• [Record set]:
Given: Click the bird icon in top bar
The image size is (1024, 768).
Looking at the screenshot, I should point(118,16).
...
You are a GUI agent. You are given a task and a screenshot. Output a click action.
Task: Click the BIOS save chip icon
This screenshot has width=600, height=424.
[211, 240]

• [What to work on]: Look for the word "icon" in the data, then return every line that contains it.

• [Output]:
Given: Click the bird icon in top bar
Task: Click the BIOS save chip icon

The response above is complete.